Le thème de l’immigration redevient, pour chaque camp politique, le meilleur moyen de s’affirmer dans cette période de recomposition.

Oui, il y a maintenant trois camps bien établis qui dominent la politique française: la gauche (socialiste et écologiste), la droite parlementaire et l’extrême droite. Pour l’instant, la gauche de la gauche semble hors-jeu. Il faut bien dire ‘pour l’instant’ parce qu’avec la volatilité et le rythme effréné du débat public, la tectonique des plaques politiques est incertaine. La vigueur nouvelle des gauches radicales, en Grèce ou en Espagne, (dans des contextes, certes bien particuliers) nous prouve que les paysages politiques de nos contrées sont extrêmement mouvants. Donc, nos trois pôles, gauche, droite, extrême droite sont installés. Chacun d’eux est en pleine réorganisation, en veillée d’armes. La majorité, en souffrance, tente de donner un grand coup de pied du fond de la piscine où elle se trouve. La droite est en phase d’élaboration d’un nouveau parti sur les ruines de l’UMP et le FN, grandi trop vite, doit maintenant étayer, densifier, technocratiser sa structure pour éviter l’effet baudruche… et sur quoi ces trois pôles peuvent-ils vraiment s’appuyer, se reconstruire et en même temps se différencier le plus facilement ? Sur quoi peuvent-ils mobiliser leur base de façon pavlovienne sans promettre des dépenses somptuaires ?

L’immigration bien sûr !

Les étrangers (la partie de la population non représentée) deviennent la pâte à modeler des concepts qui font appel aux ressors identitaires, à la peur ou à l’humanisme d’affichage, plus qu’à la raison. Et c’est vrai que lorsqu’on écoute les socialistes, l’UMP ou le FN parler d’économie, on a du mal à y retrouver nos repaires de gauche ou de droite. En revanche, quand Sarkozy, Hollande ou Le Pen retrouvent le discours que l’on attend d’eux, selon les canons classiques, sur l’immigration, tout revient dans l’ordre : on sait pourquoi on est de gauche ou de droite ! Et tant pis si, en réalité, quand la droite est au pouvoir, et malgré son discours, elle ne supprime pas l’AME (ce serait infaisable et provoquerait plus de dégâts et de coûts, que de bien et d’économie). Tant pis si, quand la gauche est au pouvoir elle ne tente même pas de faire campagne pour le droit de vote des étrangers, ni ne rend vraiment plus facile et plus personnalisée l’accession à la nationalité française. Ce qui serait vraiment là, une mesure de gauche… Tant pis si -droite ou gauche au pouvoir- il y a toujours environ 30.000 reconduites à la frontière.
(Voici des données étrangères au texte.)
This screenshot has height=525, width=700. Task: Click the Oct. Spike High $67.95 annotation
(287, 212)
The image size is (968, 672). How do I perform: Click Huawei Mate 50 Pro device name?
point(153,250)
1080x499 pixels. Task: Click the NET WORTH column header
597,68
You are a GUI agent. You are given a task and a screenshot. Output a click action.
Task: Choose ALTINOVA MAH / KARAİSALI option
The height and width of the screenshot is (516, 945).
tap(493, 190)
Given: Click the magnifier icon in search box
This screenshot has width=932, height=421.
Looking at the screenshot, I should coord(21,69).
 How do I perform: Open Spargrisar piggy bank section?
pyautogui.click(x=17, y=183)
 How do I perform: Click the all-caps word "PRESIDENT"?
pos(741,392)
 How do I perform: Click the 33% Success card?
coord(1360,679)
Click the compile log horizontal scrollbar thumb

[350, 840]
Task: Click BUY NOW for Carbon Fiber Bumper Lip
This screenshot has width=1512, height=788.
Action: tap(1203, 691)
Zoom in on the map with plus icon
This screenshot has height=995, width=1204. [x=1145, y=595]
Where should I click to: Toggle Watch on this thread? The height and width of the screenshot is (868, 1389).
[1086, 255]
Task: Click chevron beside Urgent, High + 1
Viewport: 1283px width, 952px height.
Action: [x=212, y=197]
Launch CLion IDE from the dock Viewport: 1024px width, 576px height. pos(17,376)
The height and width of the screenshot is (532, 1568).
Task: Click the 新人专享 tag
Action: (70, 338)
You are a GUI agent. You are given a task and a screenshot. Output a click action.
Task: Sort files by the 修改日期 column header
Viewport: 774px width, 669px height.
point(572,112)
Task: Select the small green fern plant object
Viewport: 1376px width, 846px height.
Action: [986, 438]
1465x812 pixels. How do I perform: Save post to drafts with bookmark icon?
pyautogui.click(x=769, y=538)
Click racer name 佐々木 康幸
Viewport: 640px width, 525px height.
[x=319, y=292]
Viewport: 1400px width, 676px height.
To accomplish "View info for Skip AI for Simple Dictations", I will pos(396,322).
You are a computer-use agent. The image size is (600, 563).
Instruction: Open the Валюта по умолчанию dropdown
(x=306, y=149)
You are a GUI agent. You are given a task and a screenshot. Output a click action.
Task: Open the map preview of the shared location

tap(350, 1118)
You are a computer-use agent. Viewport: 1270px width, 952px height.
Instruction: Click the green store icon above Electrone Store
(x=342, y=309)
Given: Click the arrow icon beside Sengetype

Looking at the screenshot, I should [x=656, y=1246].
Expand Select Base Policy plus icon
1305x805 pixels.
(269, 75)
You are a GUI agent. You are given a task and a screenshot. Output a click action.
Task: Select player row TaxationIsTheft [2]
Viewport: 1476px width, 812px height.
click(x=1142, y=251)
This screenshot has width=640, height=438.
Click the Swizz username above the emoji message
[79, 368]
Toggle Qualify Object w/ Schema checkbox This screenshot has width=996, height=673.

Un chiffre qui, au fond, n’a rien de spectaculaire au regard des 300.000 illégaux, ou sans papiers présents sur notre sol! Leurs discours dessinent tout de même deux visions du monde. Le FN propose aussi la sienne mais personne ne peut affirmer sérieusement si son succès vient de ce dessein ou du caractère éminemment protestataire de son discours, qui porte dans une société au bord de la crise de nerfs. Dans ce contexte, les immigrés, en plus de construire nos routes, de nettoyer nos bureaux ou de prendre soin de nos personnes âgées deviennent le carburant, l’énergie renouvelable qui sert à alimenter, à peu de frais, un débat politique en panne d’imagination.